The Connecticut-based insurer for the Baltimore Orioles is attempting to recover more than $1 million in damages after a train derailment and tunnel fire forced city officials to cancel three home games in July 2001.
The Hartford Casualty Insurance Co. earlier this week sued CSX Transportation Inc. and the city of Baltimore for the loss of revenue from ticket and concession sales.
The suit charges CSX with negligence in the inspection and maintenance of the company’s tracks and the tunnel. It charges the city with negligence in the inspection and maintenance of municipal water lines in and around the tunnel. Both lapses, the insurance company contends, contributed to the accident.

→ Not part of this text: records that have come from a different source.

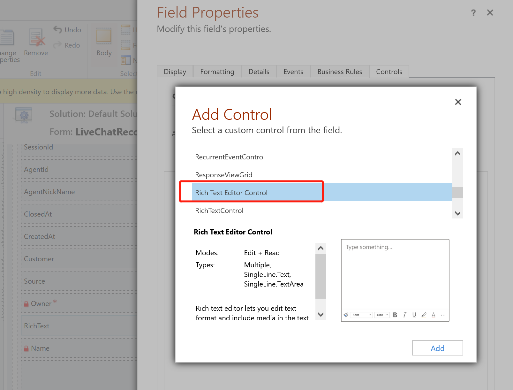
Task: Open the highlight color tool in the preview
Action: [x=424, y=315]
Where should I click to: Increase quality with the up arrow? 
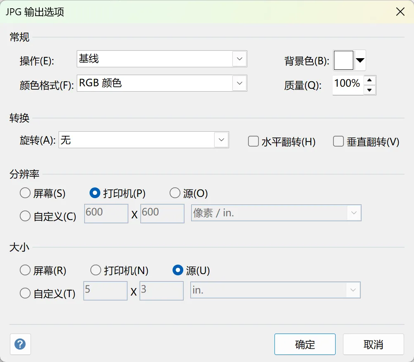click(370, 80)
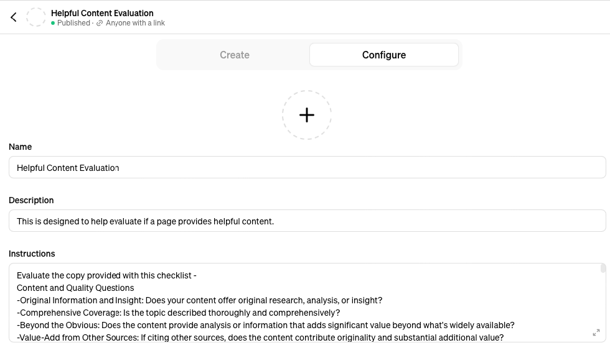This screenshot has height=353, width=610.
Task: Click the Instructions field label
Action: point(32,254)
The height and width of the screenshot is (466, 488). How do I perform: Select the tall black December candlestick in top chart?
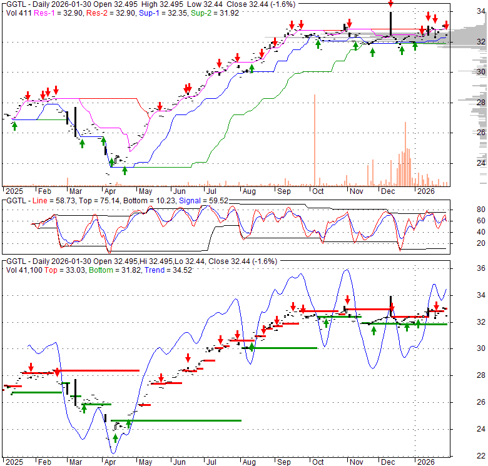tap(390, 23)
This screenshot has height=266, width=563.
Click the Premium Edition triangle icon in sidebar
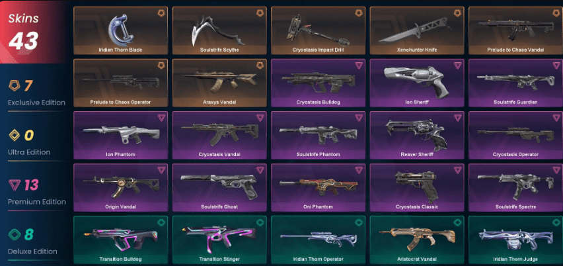13,185
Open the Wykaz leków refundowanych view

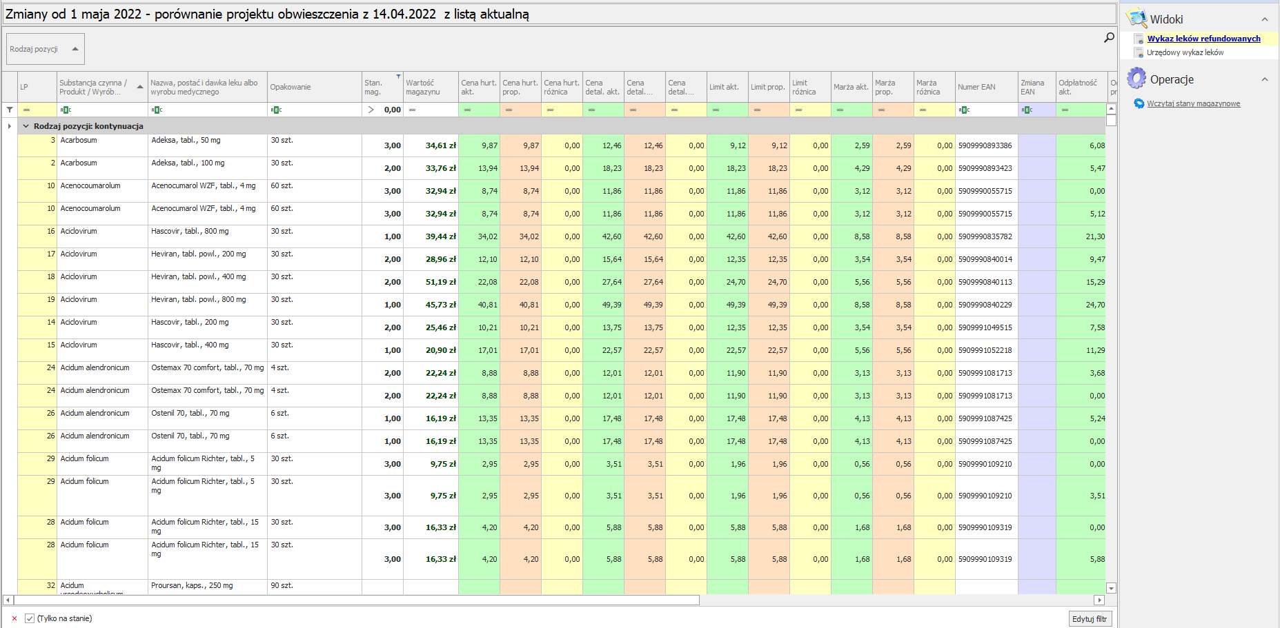coord(1203,39)
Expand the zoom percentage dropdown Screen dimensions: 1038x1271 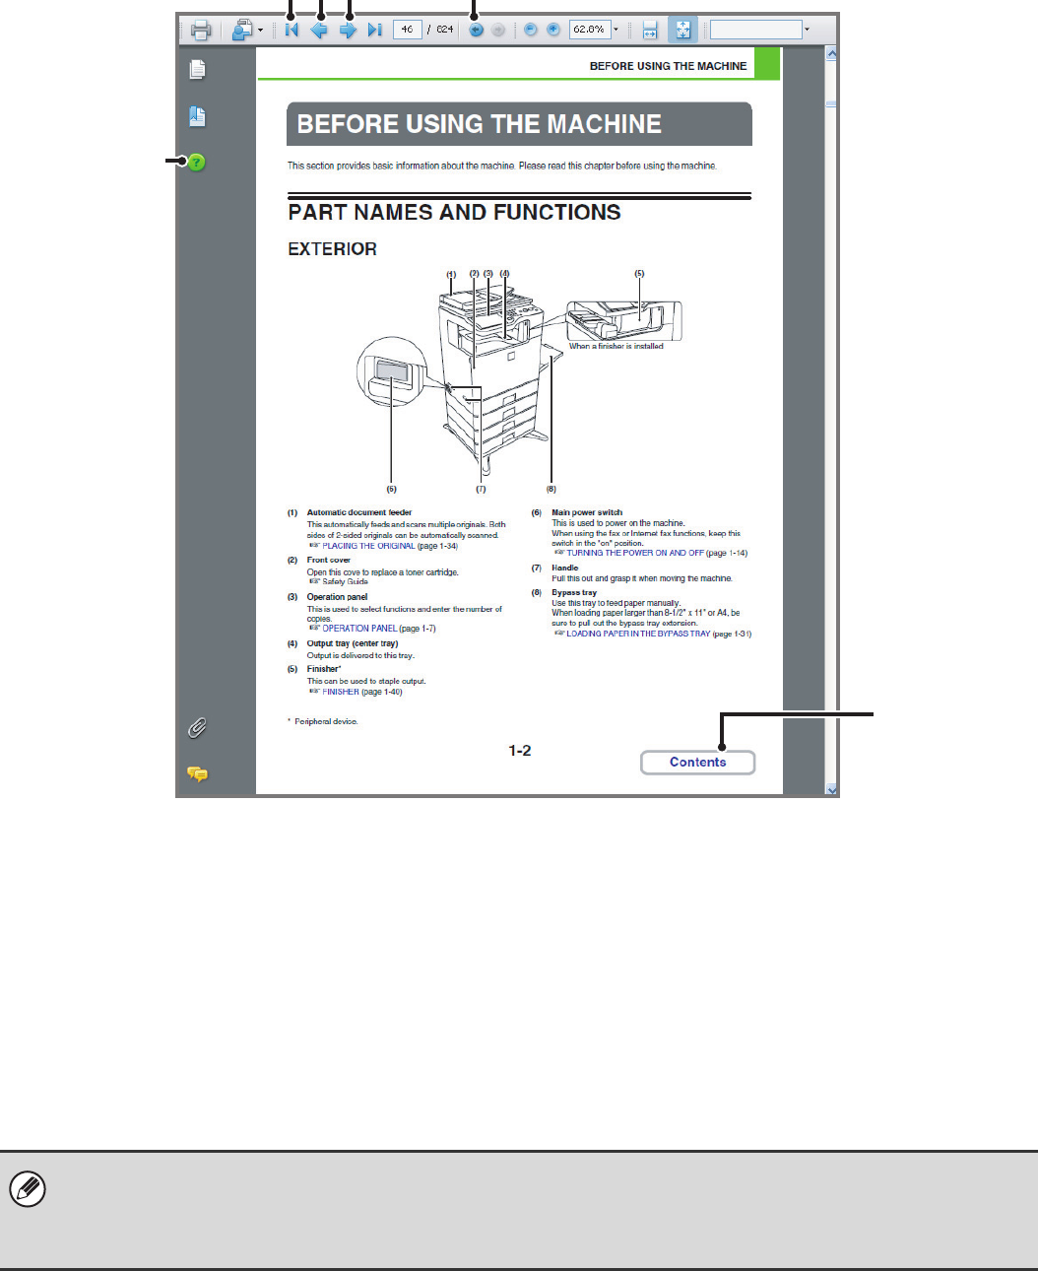(616, 30)
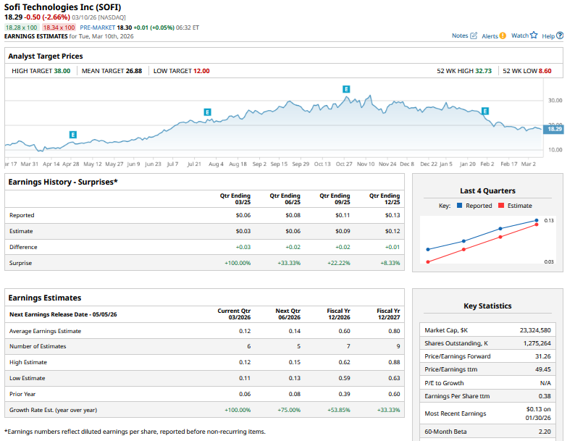Select the Qtr Ending 12/25 column header
Image resolution: width=567 pixels, height=441 pixels.
coord(385,198)
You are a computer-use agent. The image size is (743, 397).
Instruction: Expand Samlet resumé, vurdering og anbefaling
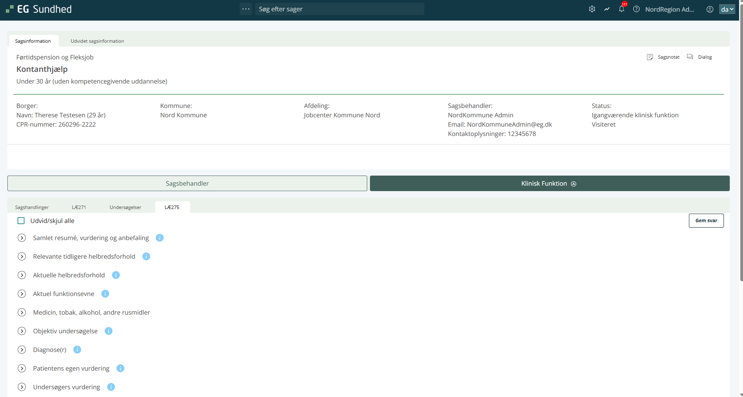pos(22,238)
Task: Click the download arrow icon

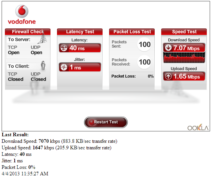Action: click(168, 48)
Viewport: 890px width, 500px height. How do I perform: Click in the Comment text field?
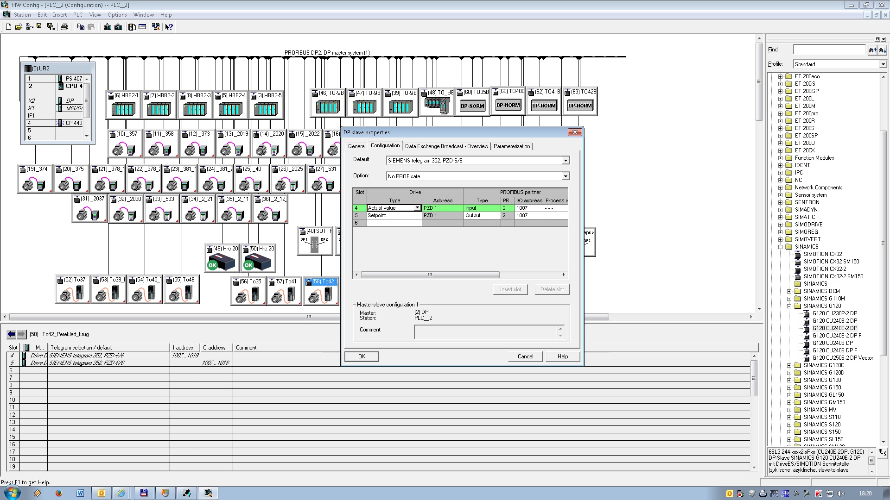486,332
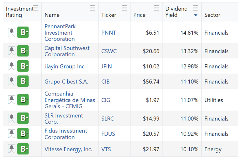Open the Dividend Yield column menu icon
The width and height of the screenshot is (238, 159).
(196, 8)
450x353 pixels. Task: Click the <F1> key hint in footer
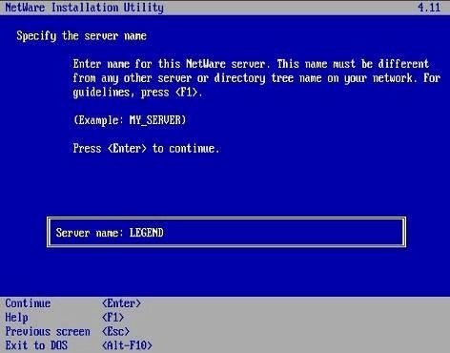pyautogui.click(x=113, y=318)
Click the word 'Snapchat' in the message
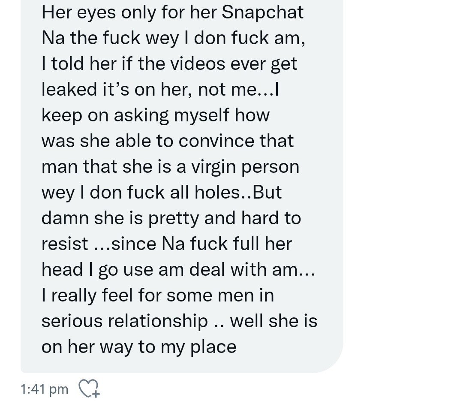The width and height of the screenshot is (463, 416). (262, 12)
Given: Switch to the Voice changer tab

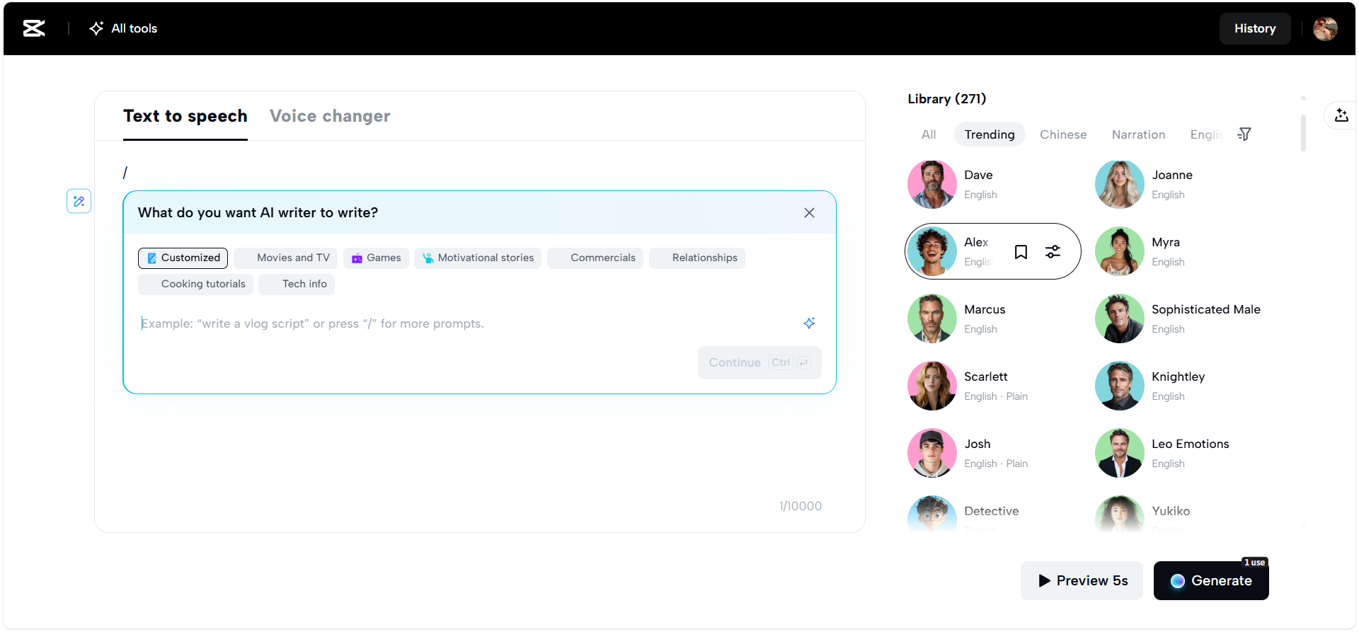Looking at the screenshot, I should click(330, 116).
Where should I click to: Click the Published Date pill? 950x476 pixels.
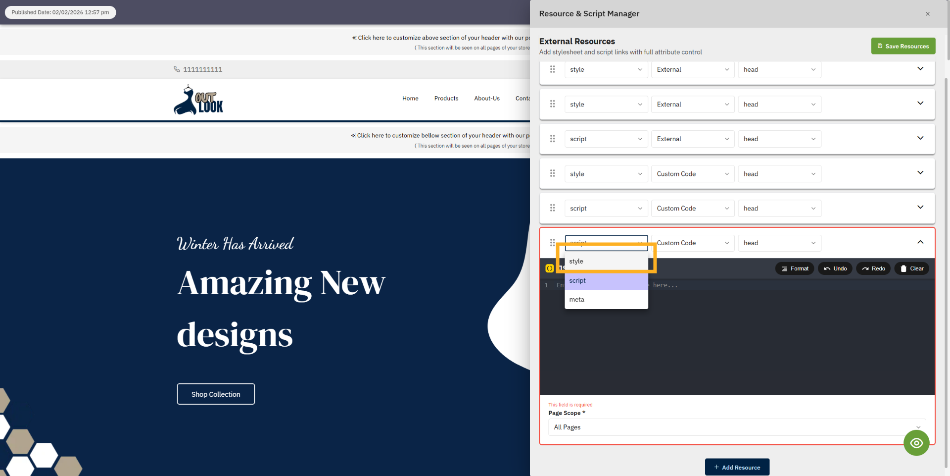click(60, 12)

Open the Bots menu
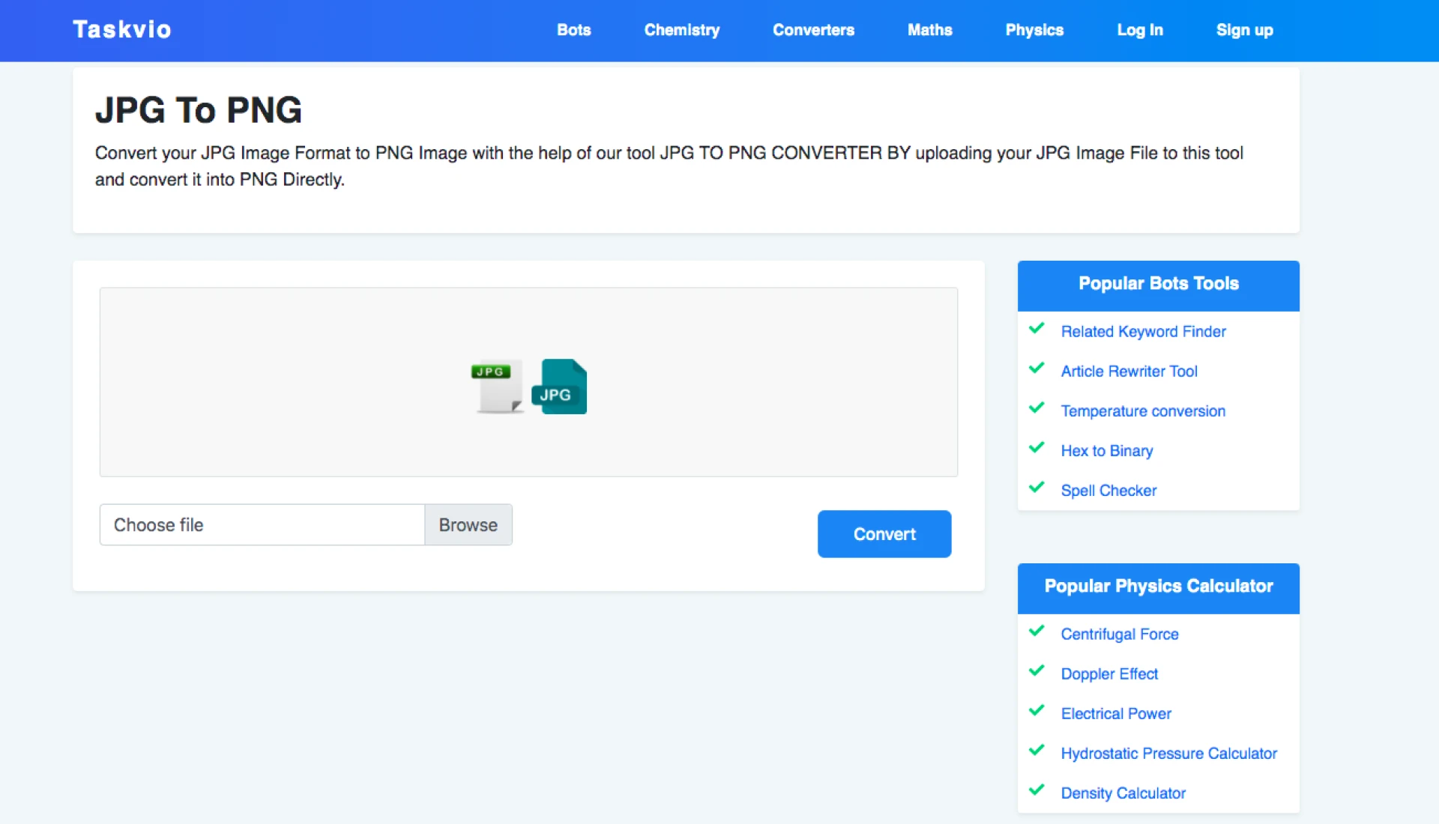pyautogui.click(x=573, y=30)
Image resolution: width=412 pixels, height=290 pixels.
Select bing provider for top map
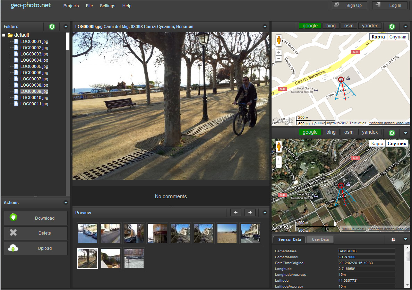coord(331,26)
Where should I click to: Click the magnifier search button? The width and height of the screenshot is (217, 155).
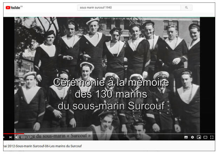click(x=186, y=7)
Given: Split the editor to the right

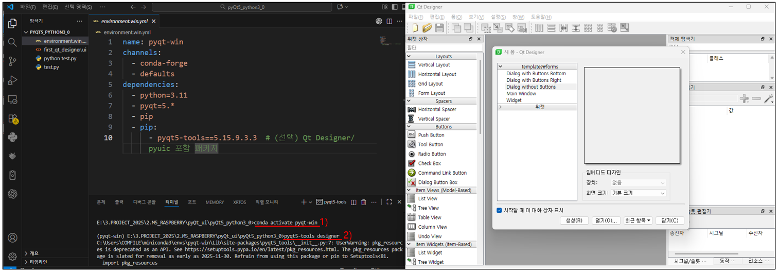Looking at the screenshot, I should (x=389, y=21).
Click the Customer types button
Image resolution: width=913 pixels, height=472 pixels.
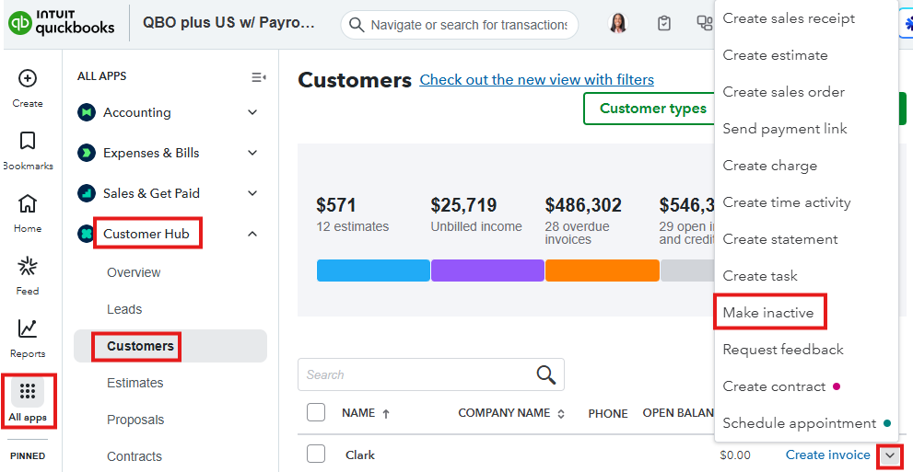(x=652, y=109)
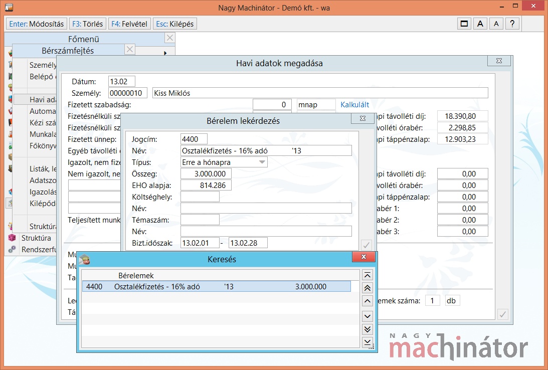548x370 pixels.
Task: Open help with the question mark button
Action: click(512, 24)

Eleven cars of a 60-car train, including tankers containing toxic acids, derailed inside the Howard Street tunnel, which runs under the city’s central business district. The resulting chemical fire shut down the city for several days, causing millions of dollars in damages to downtown businesses and to the city, which paid overtime for emergency crews and cleanup.
The National Transportation Safety Board has yet to report on a cause of the accident. One issue in contention is whether water and debris from a 40-inch water main caused the accident — as CSX contends — or was a result of the accident, which is alleged by the city.
The city and the rail company stuck to their respective positions in response to the insurance company’s suit.
“They’ve got it about half right,” City Solicitor Ralph S. Tyler III said, explaining that the city agrees with the Hartford’s contention that CSX bears responsibility for the tunnel fire. “Here is the view we share,” he said.
CSX spokeswoman Misty J. Skipper said the company will review the complaint and plans to defend it vigorously.
“To date,” Skipper said, “we have not seen evidence of a rail-related cause of the derailment.”
Also, the insurer for the Maryland Institute College of Art, which sits at the north end of the 1.7 mile tunnel, sued to recover more than $100,000 in damages as a result of the accident.
The Hartford Insurance Co. of the Midwest sued CSX and the city to recover losses as a result of smoke damage.
Both complaints claim the three-day fire started when a tanker car or cars carrying “tripropylene, hydrochloric acid and/or other hazardous materials” were caused to release those materials, igniting “other combustible materials” CSX allegedly was transporting.
The extreme heat in the tunnel then wreaked havoc on Baltimore’s water supply system in the area, causing cast iron water mains and pipes to burst, disrupting water service and flooding area businesses.
Residents and other area businesses also have sued CSX and the city for damages related to the accident.